Le rapport met en évidence l’utilisation que certains États font des réseaux sociaux comme arme de guerre : la déstabilisation par la Russie des démocraties occidentales, par exemple en favorisant l’élection de Donald Trump à la présidence des États-Unis ; « l’utilisation experte des réseaux sociaux par l’État islamique pour diffuser sa propagande, pousser à la radicalisation, lever des fonds et organiser les départs vers la Syrie. »
Le rapport souligne que, pour maximiser leurs recettes publicitaires et donc leurs profits, les réseaux sociaux cherchent à tout prix à accroître « l’engagement » de leurs adhérents, c’est-à-dire le temps qu’ils y passent et le nombre de « likes » et de repartages. Or « une analyse portant sur Twitter montre par exemple qu’un message a 17% de chances de plus d’être repartagé pour chaque mot d’indignation qu’il contient. Le constat pour Facebook n’est pas plus reluisant, puisque le célèbre réseau social a favorisé algorithmiquement les messages incitant à la colère plutôt que ceux exprimant la tempérance et l’approbation. » On note aussi que, selon une étude menée en 2019, « les recherches du terme « climat » sur YouTube ont majoritairement (54%) orienté les internautes vers des vidéos climatosceptiques. »

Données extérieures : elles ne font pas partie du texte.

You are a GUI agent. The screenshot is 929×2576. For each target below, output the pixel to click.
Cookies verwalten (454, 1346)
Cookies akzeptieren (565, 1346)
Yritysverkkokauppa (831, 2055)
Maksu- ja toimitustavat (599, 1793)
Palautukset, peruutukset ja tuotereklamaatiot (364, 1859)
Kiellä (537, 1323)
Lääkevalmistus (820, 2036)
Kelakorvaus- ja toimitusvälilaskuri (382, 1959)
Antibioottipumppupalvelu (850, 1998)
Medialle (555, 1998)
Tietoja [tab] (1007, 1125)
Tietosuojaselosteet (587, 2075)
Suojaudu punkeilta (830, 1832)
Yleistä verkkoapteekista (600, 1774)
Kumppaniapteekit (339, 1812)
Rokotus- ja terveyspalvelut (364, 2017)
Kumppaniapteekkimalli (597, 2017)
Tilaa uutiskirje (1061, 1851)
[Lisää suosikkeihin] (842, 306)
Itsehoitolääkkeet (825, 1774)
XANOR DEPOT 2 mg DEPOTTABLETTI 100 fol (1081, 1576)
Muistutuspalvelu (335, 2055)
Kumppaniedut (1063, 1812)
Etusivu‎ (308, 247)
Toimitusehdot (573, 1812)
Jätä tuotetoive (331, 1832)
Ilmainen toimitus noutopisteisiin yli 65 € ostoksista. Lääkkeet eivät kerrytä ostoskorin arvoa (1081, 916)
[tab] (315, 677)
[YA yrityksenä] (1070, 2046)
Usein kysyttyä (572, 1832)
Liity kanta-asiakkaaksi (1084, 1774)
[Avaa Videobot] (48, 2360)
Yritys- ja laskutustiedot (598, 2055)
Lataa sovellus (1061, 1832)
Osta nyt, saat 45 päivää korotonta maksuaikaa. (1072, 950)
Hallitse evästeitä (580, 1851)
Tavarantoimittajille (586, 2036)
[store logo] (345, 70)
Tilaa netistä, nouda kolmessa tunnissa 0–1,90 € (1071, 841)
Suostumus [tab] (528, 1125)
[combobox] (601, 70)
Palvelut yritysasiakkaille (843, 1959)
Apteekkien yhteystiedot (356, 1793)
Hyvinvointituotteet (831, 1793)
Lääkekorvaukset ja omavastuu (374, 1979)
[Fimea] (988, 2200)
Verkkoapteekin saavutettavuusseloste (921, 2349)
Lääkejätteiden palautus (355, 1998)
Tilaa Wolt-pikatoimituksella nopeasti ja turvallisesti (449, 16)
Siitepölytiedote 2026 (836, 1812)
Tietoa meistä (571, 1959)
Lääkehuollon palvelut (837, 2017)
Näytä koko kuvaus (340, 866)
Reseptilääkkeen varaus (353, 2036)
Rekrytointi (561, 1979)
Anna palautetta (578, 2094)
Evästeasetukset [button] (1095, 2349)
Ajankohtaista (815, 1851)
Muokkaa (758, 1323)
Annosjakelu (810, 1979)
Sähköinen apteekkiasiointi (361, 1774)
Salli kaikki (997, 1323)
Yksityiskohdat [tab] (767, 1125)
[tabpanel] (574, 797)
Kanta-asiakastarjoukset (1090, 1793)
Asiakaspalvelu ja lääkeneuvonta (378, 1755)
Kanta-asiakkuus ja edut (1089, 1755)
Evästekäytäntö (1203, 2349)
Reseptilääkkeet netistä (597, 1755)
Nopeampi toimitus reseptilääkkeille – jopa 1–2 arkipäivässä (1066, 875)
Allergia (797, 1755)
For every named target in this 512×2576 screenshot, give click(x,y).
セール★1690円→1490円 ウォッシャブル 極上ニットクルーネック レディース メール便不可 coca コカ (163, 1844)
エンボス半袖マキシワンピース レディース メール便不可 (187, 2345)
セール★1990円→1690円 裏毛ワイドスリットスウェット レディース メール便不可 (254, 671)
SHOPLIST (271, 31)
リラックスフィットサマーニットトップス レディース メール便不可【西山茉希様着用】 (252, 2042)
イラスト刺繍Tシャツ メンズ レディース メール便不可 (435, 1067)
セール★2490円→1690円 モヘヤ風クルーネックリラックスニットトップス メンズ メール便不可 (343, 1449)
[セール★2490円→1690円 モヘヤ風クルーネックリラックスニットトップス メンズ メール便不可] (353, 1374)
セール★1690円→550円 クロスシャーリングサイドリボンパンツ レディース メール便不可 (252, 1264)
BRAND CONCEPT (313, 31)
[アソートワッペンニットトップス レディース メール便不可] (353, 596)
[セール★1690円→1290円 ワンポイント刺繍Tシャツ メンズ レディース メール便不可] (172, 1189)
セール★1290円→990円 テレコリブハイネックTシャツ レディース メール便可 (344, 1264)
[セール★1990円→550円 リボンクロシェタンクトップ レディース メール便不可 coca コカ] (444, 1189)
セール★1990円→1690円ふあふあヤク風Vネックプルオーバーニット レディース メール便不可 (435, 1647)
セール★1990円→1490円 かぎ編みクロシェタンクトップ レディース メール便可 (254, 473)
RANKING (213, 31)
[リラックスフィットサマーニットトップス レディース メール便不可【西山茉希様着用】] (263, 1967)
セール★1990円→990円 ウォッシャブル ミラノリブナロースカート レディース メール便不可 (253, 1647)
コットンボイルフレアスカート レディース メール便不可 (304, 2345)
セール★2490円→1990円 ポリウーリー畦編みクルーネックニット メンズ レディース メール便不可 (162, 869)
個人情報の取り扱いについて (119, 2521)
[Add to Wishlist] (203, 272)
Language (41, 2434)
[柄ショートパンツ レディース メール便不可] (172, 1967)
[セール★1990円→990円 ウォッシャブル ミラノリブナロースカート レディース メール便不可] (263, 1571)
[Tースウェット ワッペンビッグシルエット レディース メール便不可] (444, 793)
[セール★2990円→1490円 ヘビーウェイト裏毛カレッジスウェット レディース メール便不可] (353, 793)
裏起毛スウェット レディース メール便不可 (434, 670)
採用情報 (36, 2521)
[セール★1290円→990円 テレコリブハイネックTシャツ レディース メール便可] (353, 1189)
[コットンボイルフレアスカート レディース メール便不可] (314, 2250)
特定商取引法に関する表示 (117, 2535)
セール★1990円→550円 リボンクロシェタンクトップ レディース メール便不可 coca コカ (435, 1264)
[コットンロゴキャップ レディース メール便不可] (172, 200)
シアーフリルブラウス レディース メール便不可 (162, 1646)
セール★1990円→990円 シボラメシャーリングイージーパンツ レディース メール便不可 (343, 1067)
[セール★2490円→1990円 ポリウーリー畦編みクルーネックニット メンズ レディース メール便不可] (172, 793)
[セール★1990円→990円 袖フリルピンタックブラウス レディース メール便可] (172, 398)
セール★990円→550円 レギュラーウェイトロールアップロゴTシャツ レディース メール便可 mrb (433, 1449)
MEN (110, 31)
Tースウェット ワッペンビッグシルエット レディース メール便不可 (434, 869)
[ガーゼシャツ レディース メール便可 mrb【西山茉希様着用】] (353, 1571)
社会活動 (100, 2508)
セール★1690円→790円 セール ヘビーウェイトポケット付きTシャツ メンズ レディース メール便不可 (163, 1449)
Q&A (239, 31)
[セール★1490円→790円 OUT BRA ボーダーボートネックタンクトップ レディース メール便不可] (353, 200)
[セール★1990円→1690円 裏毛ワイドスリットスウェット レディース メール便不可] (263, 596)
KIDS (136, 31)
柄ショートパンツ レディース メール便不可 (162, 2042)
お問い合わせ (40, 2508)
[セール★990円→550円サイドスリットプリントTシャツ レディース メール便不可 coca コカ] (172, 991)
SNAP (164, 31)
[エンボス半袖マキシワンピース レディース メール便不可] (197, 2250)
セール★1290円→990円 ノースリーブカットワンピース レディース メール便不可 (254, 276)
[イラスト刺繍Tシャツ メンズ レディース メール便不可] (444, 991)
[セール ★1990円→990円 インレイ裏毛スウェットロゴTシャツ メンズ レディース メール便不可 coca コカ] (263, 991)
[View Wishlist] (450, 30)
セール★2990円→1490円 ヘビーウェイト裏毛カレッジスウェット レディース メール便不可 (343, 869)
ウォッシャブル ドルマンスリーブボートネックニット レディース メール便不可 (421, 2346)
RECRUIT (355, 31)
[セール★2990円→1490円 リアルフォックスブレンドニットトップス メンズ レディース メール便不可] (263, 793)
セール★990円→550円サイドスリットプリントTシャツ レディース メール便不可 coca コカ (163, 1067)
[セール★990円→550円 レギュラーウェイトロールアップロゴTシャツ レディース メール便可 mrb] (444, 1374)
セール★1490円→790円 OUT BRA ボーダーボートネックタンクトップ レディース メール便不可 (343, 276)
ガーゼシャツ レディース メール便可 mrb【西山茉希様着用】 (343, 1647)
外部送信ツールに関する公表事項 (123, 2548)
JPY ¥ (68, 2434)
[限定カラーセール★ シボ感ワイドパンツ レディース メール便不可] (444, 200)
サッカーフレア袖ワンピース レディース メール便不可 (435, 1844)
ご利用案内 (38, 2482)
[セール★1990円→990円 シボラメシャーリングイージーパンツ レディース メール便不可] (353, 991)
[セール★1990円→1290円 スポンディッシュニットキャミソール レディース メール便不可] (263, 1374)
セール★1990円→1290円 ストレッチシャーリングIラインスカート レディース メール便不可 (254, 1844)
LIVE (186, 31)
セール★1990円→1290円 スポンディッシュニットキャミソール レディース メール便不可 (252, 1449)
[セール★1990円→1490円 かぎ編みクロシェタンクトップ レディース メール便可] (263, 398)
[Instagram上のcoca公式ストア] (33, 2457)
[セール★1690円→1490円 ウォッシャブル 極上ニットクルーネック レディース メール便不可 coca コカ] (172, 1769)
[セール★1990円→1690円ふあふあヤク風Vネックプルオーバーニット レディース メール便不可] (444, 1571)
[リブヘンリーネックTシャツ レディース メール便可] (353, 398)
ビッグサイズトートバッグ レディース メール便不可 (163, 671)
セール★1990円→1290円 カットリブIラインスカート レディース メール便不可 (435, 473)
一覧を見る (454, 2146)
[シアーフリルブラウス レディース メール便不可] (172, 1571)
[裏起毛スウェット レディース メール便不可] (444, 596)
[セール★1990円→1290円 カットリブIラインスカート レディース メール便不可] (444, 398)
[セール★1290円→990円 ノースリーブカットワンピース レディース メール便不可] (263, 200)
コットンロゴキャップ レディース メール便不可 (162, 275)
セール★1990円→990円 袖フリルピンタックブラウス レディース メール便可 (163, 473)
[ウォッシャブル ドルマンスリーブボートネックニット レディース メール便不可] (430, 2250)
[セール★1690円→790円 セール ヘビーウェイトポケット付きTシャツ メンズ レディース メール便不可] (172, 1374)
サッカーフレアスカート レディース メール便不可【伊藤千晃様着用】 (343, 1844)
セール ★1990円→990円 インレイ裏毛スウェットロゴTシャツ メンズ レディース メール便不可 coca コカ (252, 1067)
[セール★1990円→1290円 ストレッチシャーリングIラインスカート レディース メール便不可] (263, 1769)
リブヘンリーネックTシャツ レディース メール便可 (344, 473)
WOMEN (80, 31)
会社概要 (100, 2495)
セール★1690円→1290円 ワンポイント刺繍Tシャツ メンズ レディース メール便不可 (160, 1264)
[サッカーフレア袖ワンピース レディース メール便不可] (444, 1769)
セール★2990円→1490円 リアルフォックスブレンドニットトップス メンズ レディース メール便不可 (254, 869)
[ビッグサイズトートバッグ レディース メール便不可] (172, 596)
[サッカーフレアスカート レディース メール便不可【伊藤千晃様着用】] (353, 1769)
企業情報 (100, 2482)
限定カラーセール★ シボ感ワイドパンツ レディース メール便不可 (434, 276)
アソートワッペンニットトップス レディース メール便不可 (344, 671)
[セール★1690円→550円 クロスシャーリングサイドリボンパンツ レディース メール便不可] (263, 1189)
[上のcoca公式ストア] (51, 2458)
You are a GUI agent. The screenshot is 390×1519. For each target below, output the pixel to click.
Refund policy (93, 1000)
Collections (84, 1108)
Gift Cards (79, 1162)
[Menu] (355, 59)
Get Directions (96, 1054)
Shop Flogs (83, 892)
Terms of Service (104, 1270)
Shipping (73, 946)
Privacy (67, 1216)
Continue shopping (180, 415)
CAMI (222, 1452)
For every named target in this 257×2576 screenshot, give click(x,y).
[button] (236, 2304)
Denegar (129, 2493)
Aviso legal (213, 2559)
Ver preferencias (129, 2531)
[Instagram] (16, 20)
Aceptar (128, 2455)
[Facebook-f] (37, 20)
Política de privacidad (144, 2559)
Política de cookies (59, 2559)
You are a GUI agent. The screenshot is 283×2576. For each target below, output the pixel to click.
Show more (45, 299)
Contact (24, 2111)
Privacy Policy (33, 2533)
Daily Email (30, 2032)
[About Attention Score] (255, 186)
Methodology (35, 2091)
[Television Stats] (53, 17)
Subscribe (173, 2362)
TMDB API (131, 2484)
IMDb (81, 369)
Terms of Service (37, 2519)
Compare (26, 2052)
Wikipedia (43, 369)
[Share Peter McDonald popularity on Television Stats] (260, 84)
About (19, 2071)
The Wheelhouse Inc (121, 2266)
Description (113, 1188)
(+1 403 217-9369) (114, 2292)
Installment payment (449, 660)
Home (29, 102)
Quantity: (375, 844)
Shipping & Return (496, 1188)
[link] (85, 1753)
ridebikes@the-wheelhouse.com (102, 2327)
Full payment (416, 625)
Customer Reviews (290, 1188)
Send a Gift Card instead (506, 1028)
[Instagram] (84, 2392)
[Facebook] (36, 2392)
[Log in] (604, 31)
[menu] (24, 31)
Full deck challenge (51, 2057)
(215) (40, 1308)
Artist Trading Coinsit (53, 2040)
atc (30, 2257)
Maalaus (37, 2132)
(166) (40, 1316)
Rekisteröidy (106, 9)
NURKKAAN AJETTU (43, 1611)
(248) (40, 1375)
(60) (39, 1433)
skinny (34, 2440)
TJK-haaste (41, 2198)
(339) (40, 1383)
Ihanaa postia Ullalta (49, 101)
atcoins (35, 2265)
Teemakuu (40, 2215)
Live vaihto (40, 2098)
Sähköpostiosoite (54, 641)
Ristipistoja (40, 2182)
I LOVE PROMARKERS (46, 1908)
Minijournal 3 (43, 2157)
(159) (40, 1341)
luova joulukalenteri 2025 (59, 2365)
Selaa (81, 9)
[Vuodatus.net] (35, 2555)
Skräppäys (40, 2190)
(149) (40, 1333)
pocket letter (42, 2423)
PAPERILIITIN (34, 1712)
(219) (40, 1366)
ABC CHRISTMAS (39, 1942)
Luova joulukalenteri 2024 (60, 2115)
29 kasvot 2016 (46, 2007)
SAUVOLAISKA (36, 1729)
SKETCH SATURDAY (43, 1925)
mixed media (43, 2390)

Le rapport s’intéresse à la « publicité programmatique », celle qui, à partir d’informations collectées par un réseau social sur nos goûts, nos comportements et nos requêtes d’information, consiste en des annonces ciblées postées sur des sites internet. Elle constitue une source de revenus considérable pour les sites de désinformation.
Il décrit les tactiques de ces sites pour générer de l’audience. L’une d’entre elles consiste à réagir très vite sur des événements en train de se produire, comme un attentat. « Ainsi, toutes sortes de thèses complotistes sur l’incendie de Notre-Dame de Paris se sont mises à fleurir sur les réseaux sociaux tandis que le feu faisait encore rage. »
Le rapport insiste sur l’importance de développer, dès l’école, l’éducation aux médias et à l’information (EMI) et l’esprit critique. « Notre esprit, lit-on, est fortement tenté d’accepter des idées vraisemblables et qui n’entraînent pas des processus analytiques coûteux en termes intellectuels. Notre disposition à être mésinformé vient en partie d’une forme d’avarice cognitive. »
Il faut s’entraîner sans cesse à exercer une vigilance cognitive. Préférer la nuance aux excès verbaux ; apprendre à distinguer corrélation et causalité ; se méfier de la logique du « à qui le crime profite » ; comprendre que ce n’est pas parce qu’un message est mille fois relayé qu’il est vrai.